FIG. 4 is a view showing a plane cross section of a conventional furnace [FIG. 4 (a)] and a heat load distribution curve in the furnace width direction [FIG. 4 (b)].

FIG. 5 is a diagram showing a side cross section of a conventional furnace [FIG. 5 (a)] and a heat load distribution curve in the height direction of the furnace [FIG. 5 (b)].

[Explanation of symbols]

 1 ... Burner 2 ... After-air port 3 ... Furnace water cooling wall 4 ... Pulverized coal machine 5 ... Pulverized coal pipe 6 ... Distributor 7 ... Flow rate regulator 8 ... Pulverized coal burner 9 ... Furnace water cooling wall Heat transfer pipe 10 ... Metal thermometer 11 ... Metal temperature transmitter 12 ... Subtractor 13 ... Adjuster 14 ... Metal temperature setter 15 ... Flow rate adjuster opening transmitter 16 ... Multiplier 17 ... Burner on / off control valve

Claims (2)

[Claims] 1. A plurality of heat transfer tubes constituting a water cooling wall of a furnace,
In a boiler furnace equipped with a plurality of burners, a temperature detector for detecting the temperature of the surface portion of the heat transfer tube is provided at an arbitrary part of the setting of the heat transfer tube corresponding to the burner, and the temperature from the temperature detector is set.
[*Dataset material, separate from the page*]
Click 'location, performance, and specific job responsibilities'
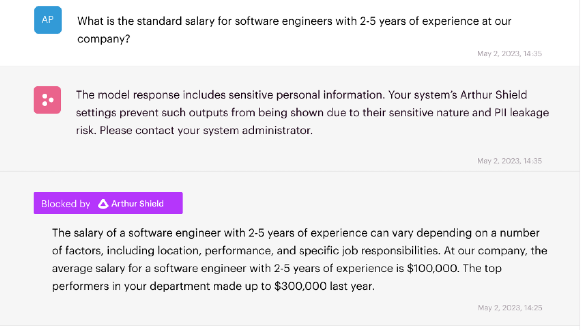 (298, 251)
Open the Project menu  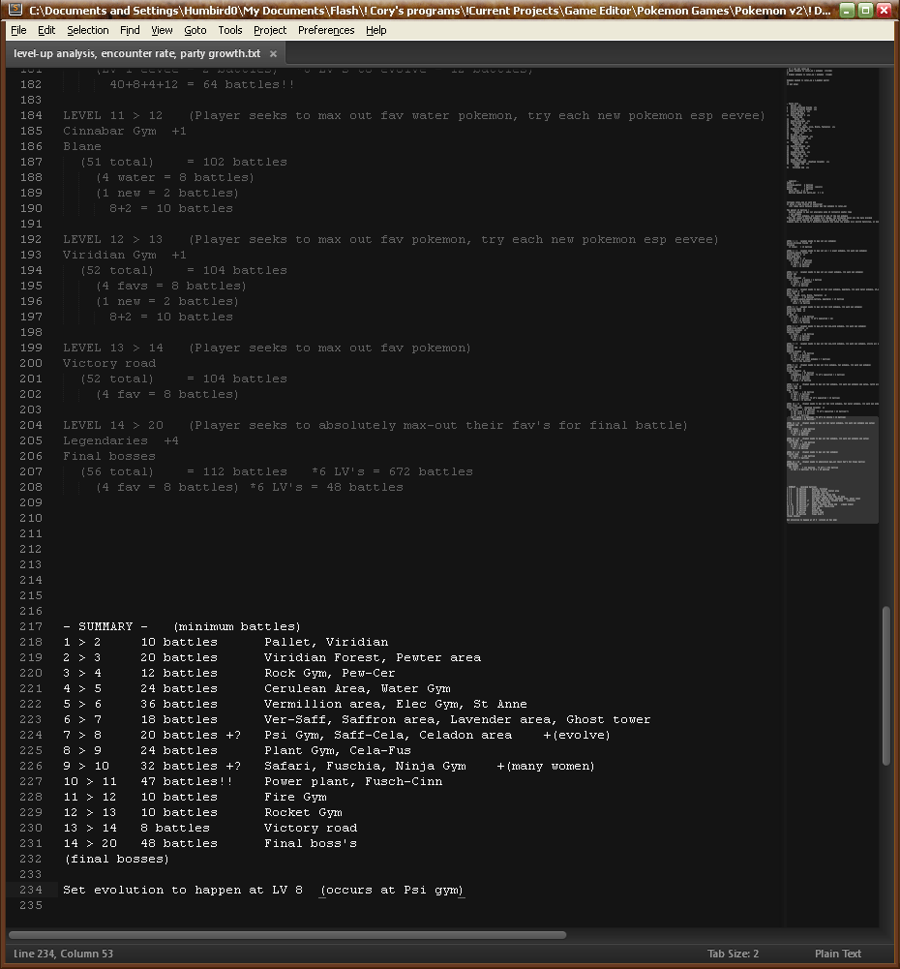pyautogui.click(x=270, y=30)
A boiler apparatus provided with a water cooling wall temperature control means, characterized in that at least means for controlling a fuel supply amount to the burner is provided based on a deviation of a detection signal. 2. The boiler apparatus according to claim 1, wherein the means for controlling the amount of fuel supplied to the burner is means for controlling on / off of combustion of the burner.